# Poll: What were your Gross Pen sales for 2007



## PenWorks (Dec 22, 2007)

What were your GROSS Pen sales for 2007 ?

I have been prompted by another member to get my annual Pens sales poll going. He must have sold a bunch this last year 

I hope this poll is a small barometer of our little cottage industry and you find it usefull.I will make a few adjustments this year in the values. 

I have embedded a secret code in the script, so that this poll can not be viewed by any IRS agents 

I hope you all had a safe and fun year of turning, wether it is for fun or profit. 

Wishing you all the best of sales for 2008! []

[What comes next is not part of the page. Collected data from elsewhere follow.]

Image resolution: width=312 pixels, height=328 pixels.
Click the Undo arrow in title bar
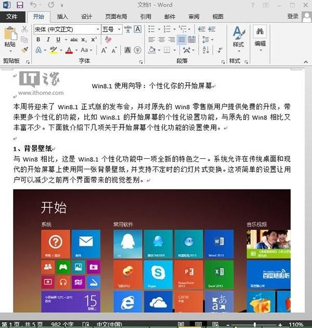[33, 5]
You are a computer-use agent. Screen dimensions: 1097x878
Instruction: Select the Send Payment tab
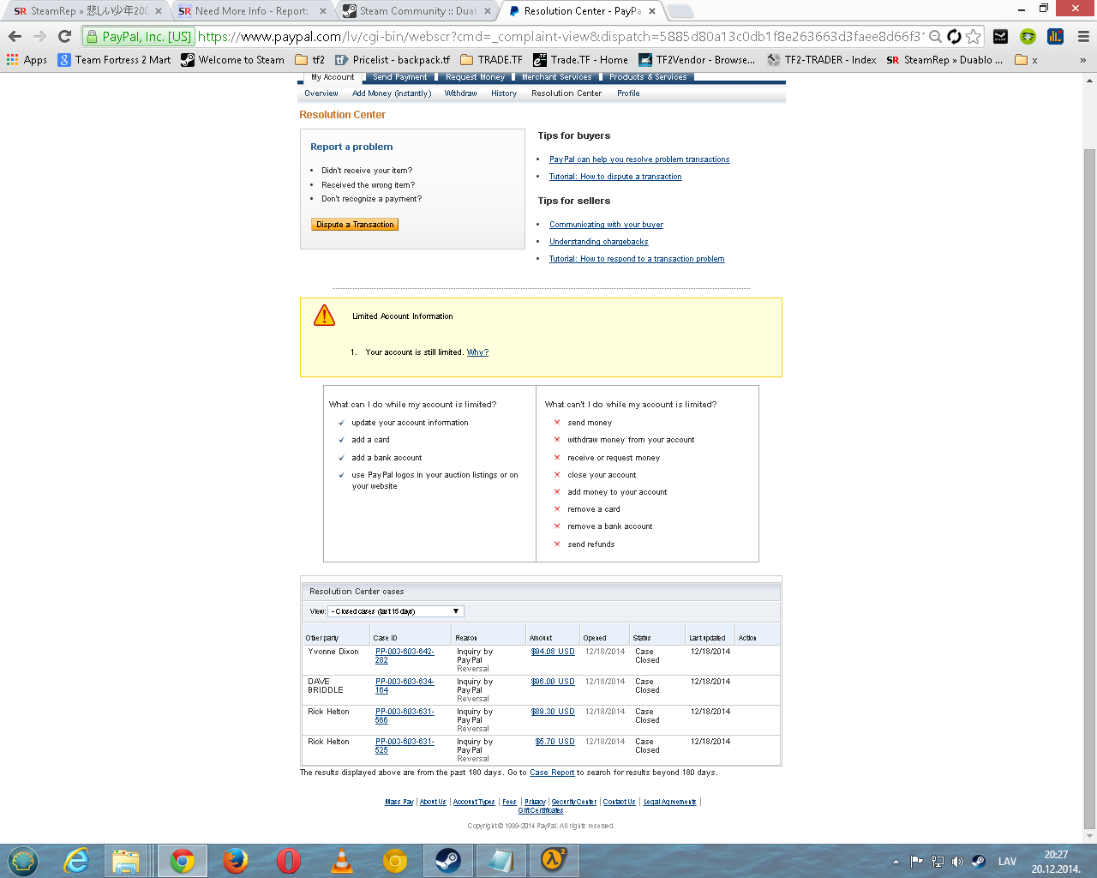(x=399, y=77)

Prior annual pens sales from
2006
http://www.penturners.org/forum/topic.asp?TOPIC_ID=19663&SearchTerms=2006
2005
http://www.penturners.org/forum/topic.asp?ARCHIVE=true&TOPIC_ID=11525&SearchTerms=pen,sales
2004
http://www.penturners.org/forum/topic.asp?ARCHIVE=true&TOPIC_ID=2601&SearchTerms=pen,sales


----------



## PenWorks (Dec 22, 2007)

We have about 4500 members. It sure would be nice to see at least 10% of the membership vote.
Last year we had a 130 votes, in 2005 we had over 380 votes. So if you read this please vote. I am sure you fit somewhere in the choices. Thanks.


----------



## Rifleman1776 (Dec 22, 2007)

You gotta be kidding to ask that.
Just say, I had fun turning.


----------



## ed4copies (Dec 22, 2007)

Frank,

IRS can't track your answer, go for it!!

Besides, 10 - 50K does cover a rather LARGE span

More important, I was UP over last year in a craft show market that has been, generally, DOWN.

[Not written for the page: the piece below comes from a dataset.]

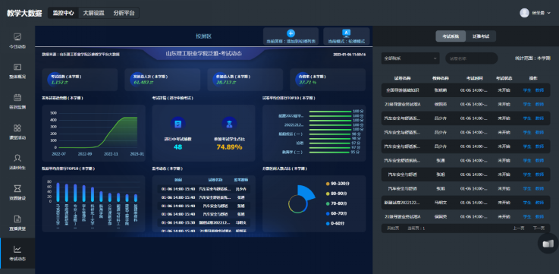Open 整体概况 sidebar icon
This screenshot has width=559, height=274.
(17, 71)

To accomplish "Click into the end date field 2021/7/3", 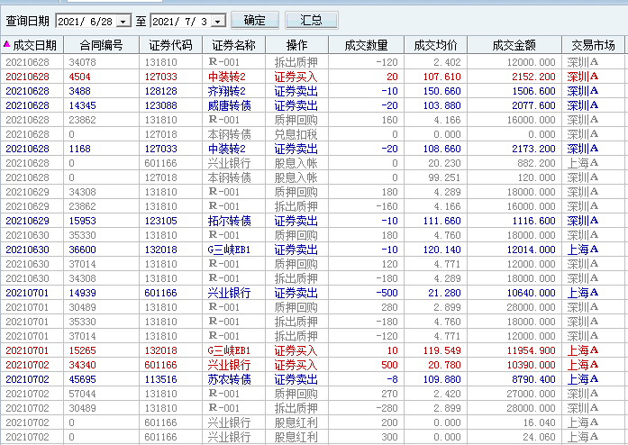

Now, let's talk about my success in the PEN SHOW world.  Did ONE show in Washington, DC.  Watched two of my friends do pretty well (I don't get green eyes, I was VERY happy to see them prosper)&gt;  Meanwhile, I sold just over $100 in two days.  So, I may be good, but I sure AIN'T GREAT!!!

That show WAS fun, because of all the interesting people I met.


----------



## GaryMGg (Dec 22, 2007)

Ed,

You know the IRS is watching Frank's IP address and tracking his reply -- you mailed them the postcard. _Oops, ca'ts outta the bag._ [}]

I had a very low holiday season as the retail bookstore carrying my pens closed down.
However, for a guy who had _no expectation_ of selling pens when he started, I'm thrilled with the economic results of my first year. I probably managed to spend more than I took in but haven't run all the numbers yet.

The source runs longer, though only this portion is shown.